I smiled when I saw this article on newly discovered cartwheeling spiders. The linked video is primarily about a robot, but there is a short sequence of the spider in action. The best way I can describe my reaction is being proud of the spider. I really have a high respect for spiders. I love it when they are found to do something new.
This specific spider species lives in the Morroco desert, but it looks familiar. It is able to switch to a mode of locomotion that allows it to travel twice as fast across level ground and even uphill. This is a tumbling motion that appears remarkably sophisticated given the need to launch into the air with the dangling legs positioned just right to land in a way to complete the circular motion.
The spider moves this way because it is capable of moving this way. Supposedly, it only moves this way when it feels threatened and needs to flee. We don’t know what it does when people aren’t around. We assume it doesn’t do this just for fun at times. In any case, this is all hardwired in its genes somehow so the behavior gets located as part of what makes it a different species. The scientists seem delighted to find that there are other physical distinctions to make a separate species (in this case incompatible sex organs with a similarly behaving spider).
As I have suggested in earlier posts, I am very reluctant to accept that this could be mindless behavior. In particular, when it comes to spiders my default assumption is that they are intelligent beings. They live in their world in a similar way I live in my world. Likewise, we both make the best with what we have to work with. I for example find delight and dancing my fingers across a keyboard. This newly observed spider takes similar advantage of its ability to tumble.
The tumbling action would be impossible unless the legs were just the right size and would move in a way consistent with the tumbling action. I argue that the presence of this architecture would not tumble unless the spider figured out it could do it. The mind comes into this body and quickly figures out what the body can do, and then starts doing it.
In particular, I want to point out that there is more going on than just having the right machinery. This form of locomotion is completely different from the usual spider walking. The motion sets the entire body into a spinning coordinate system for the spider to maintain a situational awareness of where it is trying to reach or what it is trying to flee. The spider is able to navigate while cartwheeling. It is one thing to say that cartwheeling is possible, it is quite another to say that the spider is able to navigate while cartwheeling when its (and its ancestor species’) normal behavior is level walking.
In a recent post, I described the unique ability of animals to navigate through unexpected situations. In that post, I suggested that even if we can automate vehicles for the full range of anticipated routes and hazards we will still want a human operator to be available to take over when something totally unexpected happens either in terms of unexpected hazards or of unexpected change in plans. In that post, I claimed this ability to figure out reasonable courses of action is not unique to humans. All living things have to figure out how to negotiate with an indifferent world. They all do it.
Here is an example of a spider doing it. In my knowledge, it joins the flying snake being able navigate in mid-air given its novel ability to contort its body into a more aerodynamic shape for gliding. There is a huge differences in the neurology of spiders and snakes, but here they are doing essentially the same thing. Both are navigating while using a form or locomotion that is not their normal mode and is new relative to their ancestor species or close relatives. The snake’s ability to glide would be worthless unless it could reach a favorable landing spot. The spider’s ability to tumble would be worthless unless it could reach a favorable location.
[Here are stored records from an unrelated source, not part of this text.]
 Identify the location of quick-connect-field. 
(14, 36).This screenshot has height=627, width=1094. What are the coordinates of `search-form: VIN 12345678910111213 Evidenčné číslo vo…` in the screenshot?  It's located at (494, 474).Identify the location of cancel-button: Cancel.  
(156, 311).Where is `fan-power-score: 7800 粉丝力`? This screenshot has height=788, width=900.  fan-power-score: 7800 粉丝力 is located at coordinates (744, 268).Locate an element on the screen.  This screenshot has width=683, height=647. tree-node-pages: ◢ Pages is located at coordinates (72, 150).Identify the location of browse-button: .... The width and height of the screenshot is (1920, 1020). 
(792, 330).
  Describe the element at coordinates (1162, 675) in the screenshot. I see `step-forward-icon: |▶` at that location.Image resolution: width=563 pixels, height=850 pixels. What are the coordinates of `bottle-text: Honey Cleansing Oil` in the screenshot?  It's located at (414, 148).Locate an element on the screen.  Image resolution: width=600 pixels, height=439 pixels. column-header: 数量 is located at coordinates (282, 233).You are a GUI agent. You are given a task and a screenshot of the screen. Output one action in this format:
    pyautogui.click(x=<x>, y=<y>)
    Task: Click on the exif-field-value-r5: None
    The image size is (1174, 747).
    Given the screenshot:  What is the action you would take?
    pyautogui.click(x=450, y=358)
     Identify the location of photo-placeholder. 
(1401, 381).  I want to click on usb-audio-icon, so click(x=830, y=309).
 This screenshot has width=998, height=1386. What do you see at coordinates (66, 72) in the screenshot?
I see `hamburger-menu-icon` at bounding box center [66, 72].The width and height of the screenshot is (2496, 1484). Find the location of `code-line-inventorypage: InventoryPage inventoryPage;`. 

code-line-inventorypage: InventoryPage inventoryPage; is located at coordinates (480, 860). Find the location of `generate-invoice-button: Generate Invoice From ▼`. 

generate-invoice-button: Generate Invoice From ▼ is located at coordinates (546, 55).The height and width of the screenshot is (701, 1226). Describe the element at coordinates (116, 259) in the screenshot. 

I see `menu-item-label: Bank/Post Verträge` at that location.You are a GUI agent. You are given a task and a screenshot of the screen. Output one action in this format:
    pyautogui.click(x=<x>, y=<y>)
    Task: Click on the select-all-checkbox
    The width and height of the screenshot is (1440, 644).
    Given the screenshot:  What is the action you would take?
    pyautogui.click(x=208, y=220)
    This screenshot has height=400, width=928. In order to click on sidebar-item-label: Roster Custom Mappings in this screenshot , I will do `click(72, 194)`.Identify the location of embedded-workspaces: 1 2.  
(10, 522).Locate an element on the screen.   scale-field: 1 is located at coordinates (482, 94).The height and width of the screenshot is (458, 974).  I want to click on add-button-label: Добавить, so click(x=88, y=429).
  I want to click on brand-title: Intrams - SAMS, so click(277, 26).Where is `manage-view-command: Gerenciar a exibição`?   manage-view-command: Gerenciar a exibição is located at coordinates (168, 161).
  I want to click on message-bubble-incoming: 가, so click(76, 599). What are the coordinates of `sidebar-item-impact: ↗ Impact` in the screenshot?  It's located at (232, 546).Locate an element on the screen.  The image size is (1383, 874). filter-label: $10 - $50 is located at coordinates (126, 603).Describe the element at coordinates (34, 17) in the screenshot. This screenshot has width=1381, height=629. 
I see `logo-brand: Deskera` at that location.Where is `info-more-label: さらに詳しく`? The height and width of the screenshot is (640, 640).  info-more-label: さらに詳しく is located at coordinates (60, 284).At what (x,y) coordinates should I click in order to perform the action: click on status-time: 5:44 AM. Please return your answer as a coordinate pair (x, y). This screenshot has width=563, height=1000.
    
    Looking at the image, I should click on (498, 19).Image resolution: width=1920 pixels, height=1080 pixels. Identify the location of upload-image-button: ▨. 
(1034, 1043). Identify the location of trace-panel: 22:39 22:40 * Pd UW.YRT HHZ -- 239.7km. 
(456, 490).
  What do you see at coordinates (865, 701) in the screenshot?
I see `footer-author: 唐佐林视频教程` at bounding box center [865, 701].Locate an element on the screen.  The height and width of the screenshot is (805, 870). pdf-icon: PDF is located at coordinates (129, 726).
In both cases, these novel approaches need to be used selectively when it makes the most sense to use them.
In the post on autonomous vehicles, I mentioned how our initial expectations for artificial intelligence was backwards in assuming that uniquely human accomplishments would be harder to reproduce than common animal behaviors. It turns out to be far more difficult to emulate basic animal behaviors. In particular, it is very hard to emulate the ability of even the simplest organism to navigate its world: to move between a disadvantageous location to a more advantageous location. That article about the spider includes a video that is a metaphor of this particular lesson. A scientist discovers the spider’s motion, then creates a robot that crudely mimics the same behavior. However, the robot required a remote control. It was easy to come up with the mechanism. It was hard to come up with the navigation.
This particular robot is unlike the spider. The spider’s entire body (including brain and sensory capabilities) is cartwheeling. The robot is wheeled with a horizontally stable axle. My bet is that if this robot becomes autonomous, it will be to attach a sensor platform to be fixed with the axle allowing for a nice stable image while the wheel rotates separately. Such an invention may be very useful for us. However, the spider was able to perform its navigation with its sensory and intelligence in the part that is spinning!
There is another thing going on too. Apparently it didn’t take very long for the robot to be designed and built but it is going to take much longer to get the autonomous part designed and implemented. In contrast, the evolution of the spider was able to figure it out the navigation details at the same time it was figuring out the new mode of locomotion. It is possible that the sensory and processing mechanisms developed in parallel with the mechanical innovations. I tend to think that the preexisting sensory and processing mechanisms were able to quickly take advantage of a mechanical innovation — just like humans do with their technologies.